Figures 7.6 and 7.13 do an excellent job of summing up the entire procedure. The entire process of selection, be it negative or positive, deals with changes of cell surface molecules. The presence or absence of surface molecules is wholly dependent on the random expression of T cell genes. The most primitive T cell is called CD3-4-8- (double minus). From random expression of genes coding for surface markers, either g:d+CD3+CD4-8- or CD3+pTa:b+4+8+ (double positive) thymocytes result.1 (Do not get hung up on the Greek characters and numbers; understand that they represent one or more protein markers; only the 4 and 8 should remind you of CD4 and CD8) The g:d+CD3+CD4-8- are discarded immediately because they are CD4 and CD8 negative and the g:d implies autoimmunity.1 Approximately 95% of the CD3+pTa:b+4+8+ (double positive) die via apoptosis for several reasons including the ability to recognize self antigen as determined by DC.1 The ~5% that remain lose either CD4 or CD8 to only express either CD4 or CD8 and become single positive.1 (eg. if a cell that is CD3+pTa:b+4+8+ (double positive) is proven to recognize foreign antigen then it might lose its CD8 character and become a CD4+ (single positive) lymphocyte)
DC Can Interact with B Cells and B Cell Products Directly
DC that migrate to the spleen will present Ag to B cells directly and therefore ultimately participate in humoral immunity as well as cell-mediated immunity.3,4,5 DC have also been indicated in participating in the isotype (variable region of the Fab) switching of Ab made by B cells.3,4,5
DC Control and Regulation (Homeostasis)
It is indicated that activated, mature T cells participate in a negative feedback loop by ceasing prolonged TH1 and TH2 activity by limiting and controlling the population of DC cells activating them.7 Ironically it seems that this negative feedback mechanism is dependent on the cytokines IL-4 and IFN-g used by DC in the first place to activate T cells.7
References
(1) Janeway, C.A., et al. Immunobiology: the Immune System in Health and Disease, 4th Ed. New York: Garland Publishing, 1999.
(2) Saudrais, C., et al. Intracellular pathway for the generation of functional MHC class II peptide complexes in immature human dendritic cells. 1998 Journal of Immunology 160(6): 2597-2607.

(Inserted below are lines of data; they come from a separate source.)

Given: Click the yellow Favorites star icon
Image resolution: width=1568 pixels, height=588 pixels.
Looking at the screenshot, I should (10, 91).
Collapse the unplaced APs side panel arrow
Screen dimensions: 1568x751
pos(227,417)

(3) Wykes, M., et al. Dendritic cells interact directly with naïve B lymphocytes to transfer antigen and initiate class switching in a primary T-dependent response 1998 Journal of Immunology 161(3): 1313-1319.
(4) DuBois, B.; Massacrier, C., et al. Critical role of IL-12 in dendritic cell-induced differentiation of naïve B lymphocytes. 1998 Journal of Immunology 161(5): 2223-2231.
(5) DuBois, B.; Barthelemy, C., et al. Toward a role of dendritic cells in the germinal center reaction: triggering of B cell proliferation and isotype switching. 1999 Journal of Immunology 162(6): 3428-3436.
(6) Tang, H.L.; Cyster, J.G. Chemokine up-regulation and activated T cell attraction by maturing dendritic cells. 1999 Science 284(5415): 819-822.
(7) Rissoan, M., et al. Reciprocal control of T helper cell and dendritic cell differentiation. 1999 Science. 283(5405): 1183-1186.
(8) Randolph, G.J. et al. Differentiation of monocytes into dendritic cells in a model of transendothelial trafficking. 1998 Science. 282(5388): 480-483.
(9) Rovere, P., et al. Cutting Edge: Bystander apoptosis triggers dendritic cell maturation and antigen-presenting function. 1998 Journal of Immunology. 161(9): 4467-4471.